Judge Baskin formed a committee of judges in 2019 to conduct a review and analysis of our master calendaring system. For years, juvenile, family and civil cases have been directly assigned to departments at the time of case filing. After many months spent comparing and contrasting our master calendar system with other counties that utilize various iterations of direct calendaring in criminal cases, the committee recommended that the court implement direct calendar assignment in all felony matters. The recommendation was adopted by a majority vote of the Executive Committee in November 2019 with an implementation date of January 2021. In preparation for implementation, several judges, CEO Kate Bieker and support staff took a field trip to another court in order to observe and discuss direct calendaring with judges, administration, and clerical staff who have experienced the transition from master calendar to direct calendar assignment. There have also been discussions with the justice partners to disseminate information and coordinate planning. The COVID-19 pandemic and court closure briefly disrupted the planning process, but the court is pressing forward and the judicial assignments for 2021 were made in anticipation of the implementation of the new system in January.

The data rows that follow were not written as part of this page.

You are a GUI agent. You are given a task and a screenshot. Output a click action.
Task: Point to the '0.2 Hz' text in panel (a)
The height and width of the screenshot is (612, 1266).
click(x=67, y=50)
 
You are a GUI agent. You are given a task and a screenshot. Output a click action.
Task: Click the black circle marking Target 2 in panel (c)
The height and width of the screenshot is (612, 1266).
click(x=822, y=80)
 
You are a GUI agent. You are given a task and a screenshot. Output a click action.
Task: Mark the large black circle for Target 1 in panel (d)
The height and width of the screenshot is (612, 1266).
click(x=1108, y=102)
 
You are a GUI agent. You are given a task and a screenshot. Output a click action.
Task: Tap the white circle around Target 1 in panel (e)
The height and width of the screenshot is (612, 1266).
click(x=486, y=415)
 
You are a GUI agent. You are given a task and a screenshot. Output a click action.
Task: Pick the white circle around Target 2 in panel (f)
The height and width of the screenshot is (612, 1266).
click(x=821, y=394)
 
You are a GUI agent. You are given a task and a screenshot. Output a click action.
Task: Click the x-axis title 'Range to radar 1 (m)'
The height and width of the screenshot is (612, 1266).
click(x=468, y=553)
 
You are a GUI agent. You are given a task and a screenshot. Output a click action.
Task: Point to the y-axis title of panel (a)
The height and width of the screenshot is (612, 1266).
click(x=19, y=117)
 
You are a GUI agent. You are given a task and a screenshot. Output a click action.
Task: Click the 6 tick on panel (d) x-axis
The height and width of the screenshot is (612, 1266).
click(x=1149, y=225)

Cases will be assigned for all purposes (for preliminary hearing through resolution) at the time a defendant is arraigned on the initial charging document. The arraignments will be handled in Martinez by one dedicated arraignment department. There will be eight judges assigned to handle felony cases assigned from the arraignment department. For the first time, we will have one dedicated felony judge in each branch courthouse and there will be a significant number of felony cases handled at the Richmond and Pittsburg courthouses, from preliminary hearing through trial. This will allow better access to local court resources for many. Some cases originating in East or West County will continue to be assigned in Martinez based on resources and security issues.
In addition to the arraignment and trial departments, there will be two specialty courts, including a mental health court and a department that will handle an assortment of matters such as probation, parole and PRCS (Post Release Community Supervision) violations, and the domestic violence review calendar. The misdemeanor cases will continue to be assigned from a master calendar system and will be heard in Martinez, Richmond, and Pittsburg. We anticipate having a second judge assigned to oversee misdemeanor matters in Martinez, including assisting with misdemeanor trials.
Although there are likely to be some “growing pains” and hiccups along the way as the court implements a new process for case assignments, we are optimistic there will be efficiencies gained in case management that will benefit defendants, victims and their families, attorneys, and the court.